**INPUT MATERIAL:**
_ _ _ _ _

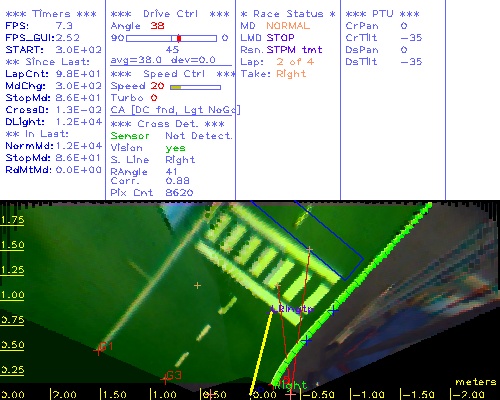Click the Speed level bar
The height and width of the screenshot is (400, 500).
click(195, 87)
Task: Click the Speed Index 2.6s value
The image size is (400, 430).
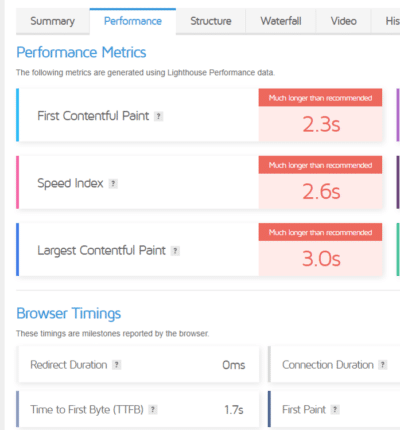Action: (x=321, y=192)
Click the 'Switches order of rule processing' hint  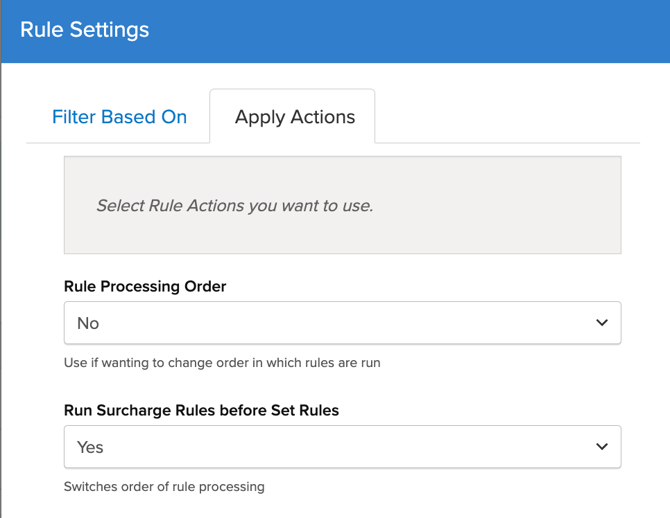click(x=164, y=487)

_ _ _ _ _

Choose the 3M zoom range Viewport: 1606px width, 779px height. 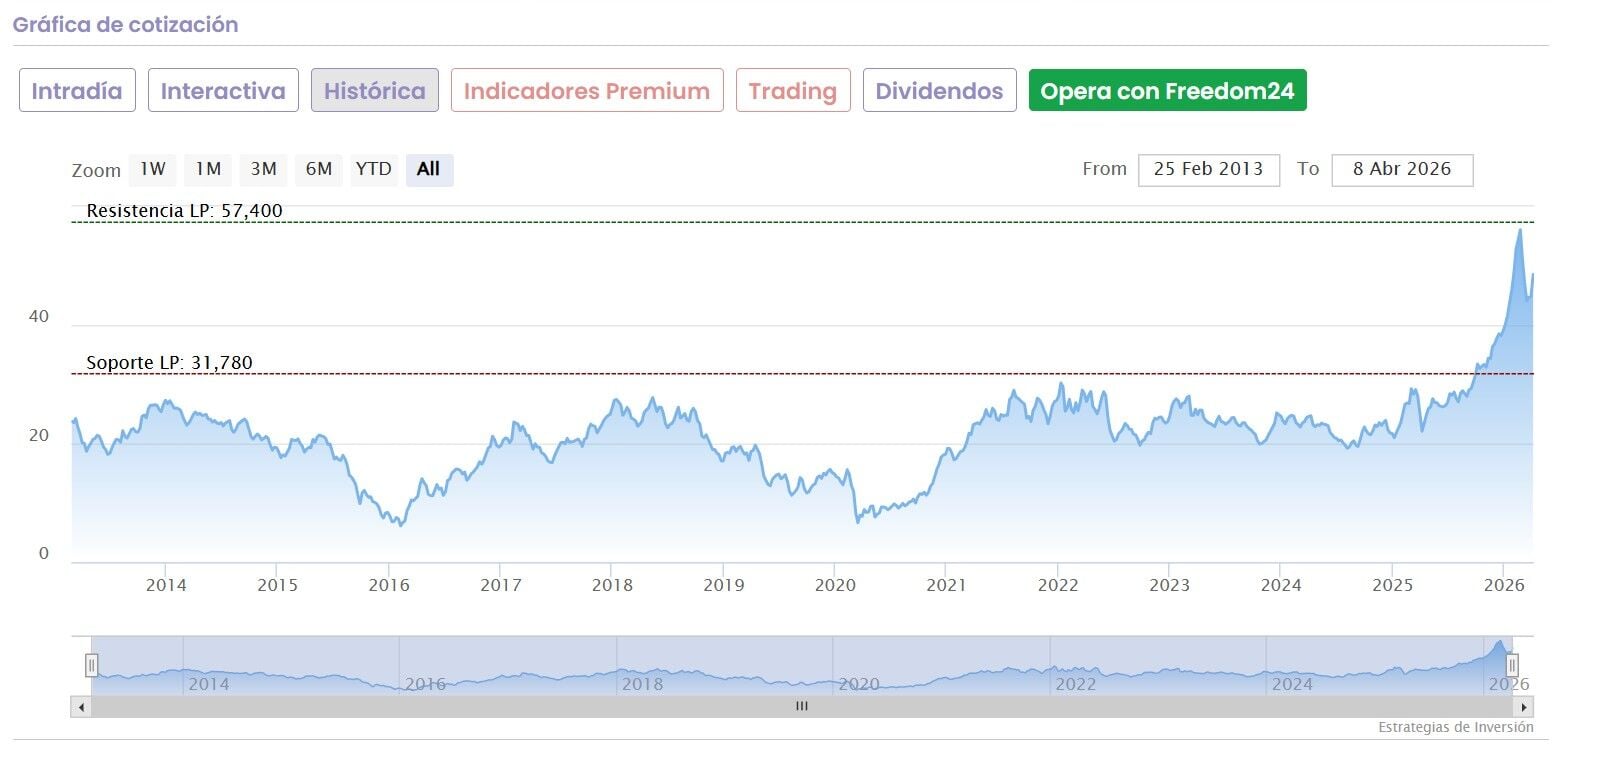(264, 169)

_ _ _ _ _

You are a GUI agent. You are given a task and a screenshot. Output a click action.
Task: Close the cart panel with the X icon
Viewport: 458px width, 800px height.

_ _ _ _ _

**EXERCISE GOAL:** Retype the portion of the data above that starts on the line with "Task: Close the cart panel with the X icon" and finishes on the line with "Viewport: 458px width, 800px height.", including both of those lines.

**ANSWER TO THE EXERCISE:**
Task: Close the cart panel with the X icon
Viewport: 458px width, 800px height.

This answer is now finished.